Penny Clark has started 10 posts and replied 502 times.

Post: Just purchased Duplex - No lease for one tenant

Penny Clark
Posted
  • Sacramento, CA
  • Posts 513
  • Votes 318

@Christy Holt, if there is no lease in place, I would hire a lawyer experienced in evictions. Ask some members here  in your area for a referral. Also educate yourself on the landlord tenant law and your rights as a landlord. You don't know the circumstances of the original tenancy and any newbie landlord mistakes you make can potentially cost you thousands. Get advice now.

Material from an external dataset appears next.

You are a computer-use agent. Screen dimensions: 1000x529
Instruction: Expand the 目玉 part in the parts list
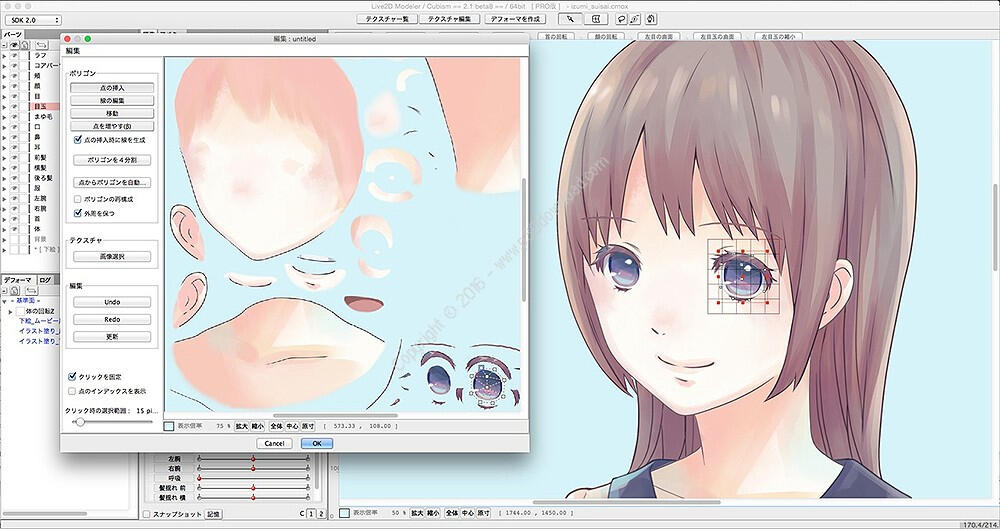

Post: Is The Landlord or Tenant Responsible For This?

Penny Clark
Posted
  • Sacramento, CA
  • Posts 513
  • Votes 318

@james Nix A lot of good answers here! Do the repair and inspect the property while you're there. Bill the tenant for the materials. I don't trust tenants to do any repairs other than the following:

- change batteries smoke detectors

- change out air filters (show them how to do this and provide one so they know what size to buy)

- change out simple light bulbs (if the job requires an extended ladder such as bulbs for vaulted ceilings bill them for the bulbs but do it yourself)

State these repairs as tenant responsibility in your lease. If your tenants are on a month to month, get them to sign a new lease or check with laws of your state if you can issue notice of change in terms of tenancy.

Good communication with your tenants also includes educating them on what is an necessary repair ( leak under the sink) and what isn't (new knobs for cabinet drawers).

Good luck to you and congrats on your first investment!

Post: Tenant Wants to Move Out Before Lease

Penny Clark
Posted
  • Sacramento, CA
  • Posts 513
  • Votes 318

@Justin Yurong, Doing a lease break in California is expensive. Tenants who do it can be charged for lease up commission fee, re-keying, cleaning, repairs, and rents still owed. It is in the tenant's best interest to do everything possible to find a replacement if they break the lease. This includes allowing manager/owner to conduct multiple showings, providing referrals, keeping the property neat and tidy for showings, etc.  It sounds like you have reasonable tenants who are working with you.  In the future, make it a point to go over the consequences of a lease break with your new tenants. Doing so may discourage them from breaking a lease in the first place. 

Best of luck!

Post: Property management fees

Penny Clark
Posted
  • Sacramento, CA
  • Posts 513
  • Votes 318

@Jack Halldin, It sounds like they are charging you a month's rent for tenant placement and 10 percent (of the gross rent) management fee. This is not unusual. Although in my town (Sacramento, CA) our management fees are typically flat fee of $85-$95 or percentage fee of 7-8 percent of gross rent because it is more competitive here for management companies. The lease up fee is a one time charge. When your tenant's lease is up for renewal many management companies will charge a small fee to extend the lease with new terms (rent increase, for example). Charging another full month's rent to do a renewal seems excessive, however.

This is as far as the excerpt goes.